§ **Task goal**
When you reach the line containing "You are a computer-use", start transcribing exactly and continue through the last line of the data, skipping every picture.

§ **Data to process**
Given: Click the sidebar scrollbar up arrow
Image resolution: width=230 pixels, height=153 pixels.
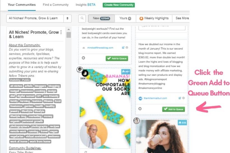Looking at the screenshot, I should click(68, 29).
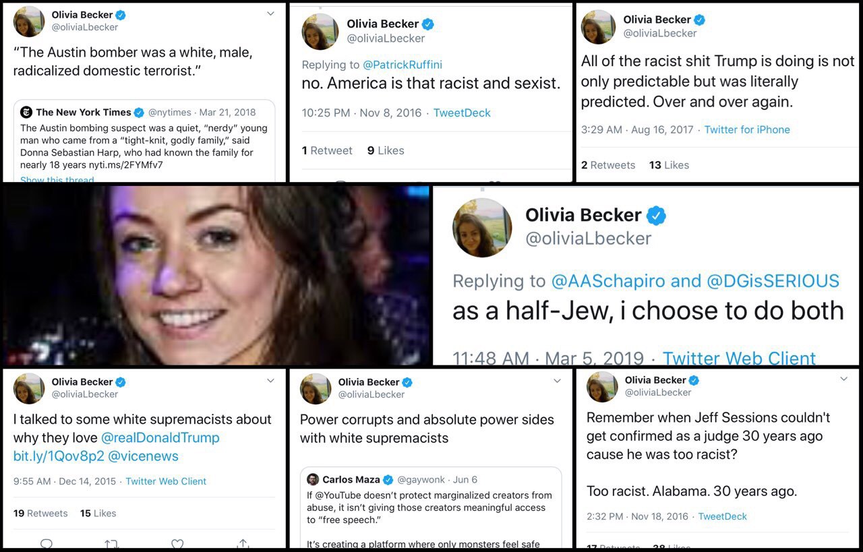The width and height of the screenshot is (863, 552).
Task: Click avatar in the Austin bomber tweet
Action: 29,22
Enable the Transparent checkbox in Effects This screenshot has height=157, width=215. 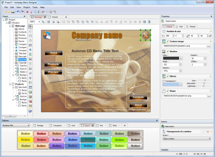[164, 81]
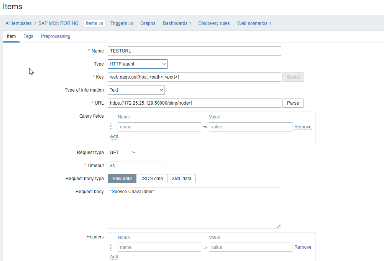
Task: Switch to the Preprocessing tab
Action: click(56, 36)
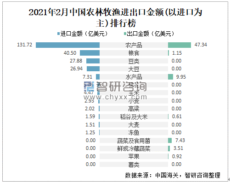Click the 9.95 水产品 export value
230x183 pixels.
coord(181,77)
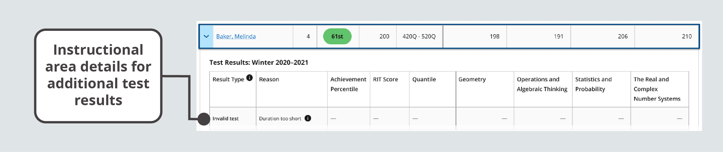Screen dimensions: 723x152
Task: Select the Result Type column header
Action: pyautogui.click(x=228, y=80)
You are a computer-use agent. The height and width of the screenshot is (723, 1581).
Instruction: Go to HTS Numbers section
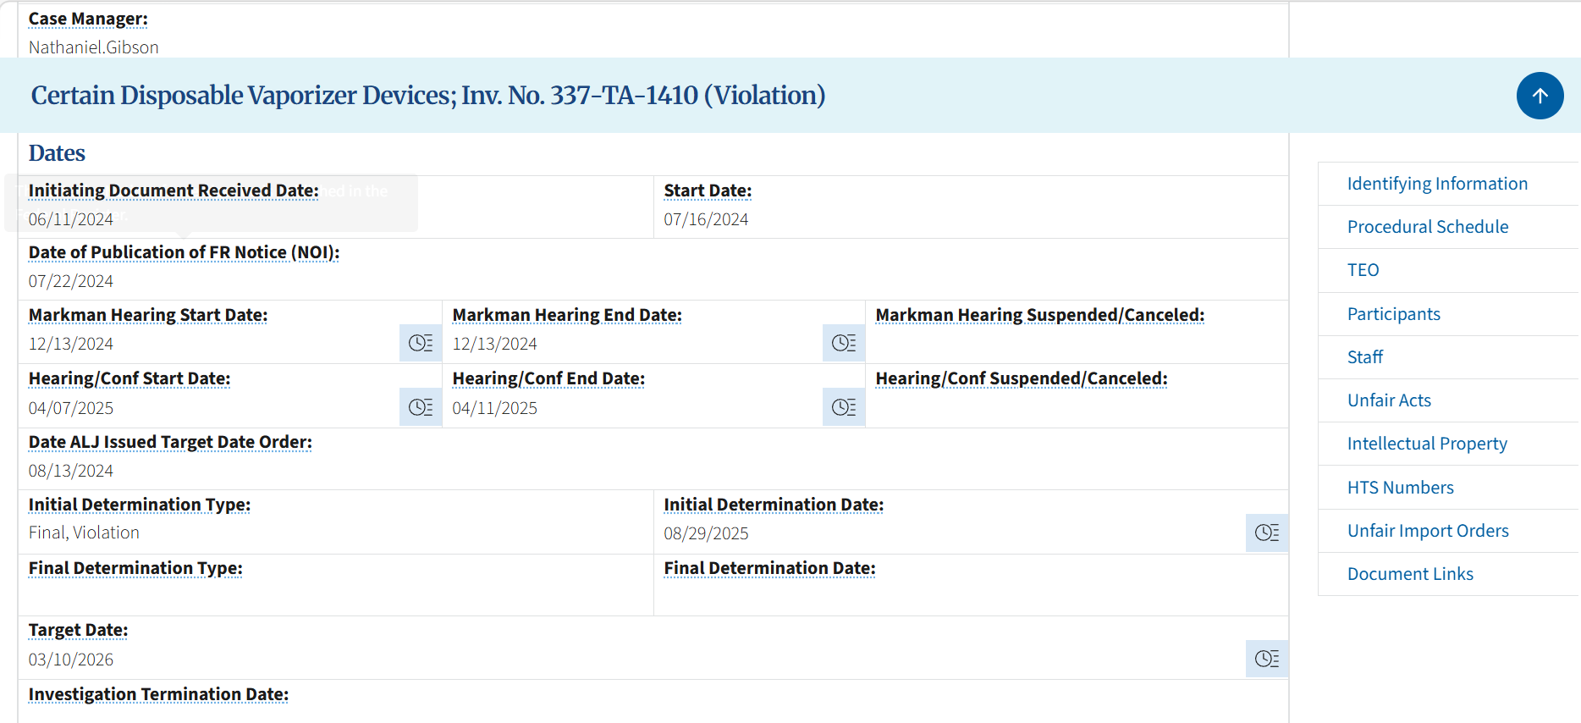pyautogui.click(x=1400, y=488)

§ **Completed exercise**
You are a computer-use agent. The height and width of the screenshot is (723, 1581).
Instruction: Go to HTS Numbers section
pyautogui.click(x=1400, y=488)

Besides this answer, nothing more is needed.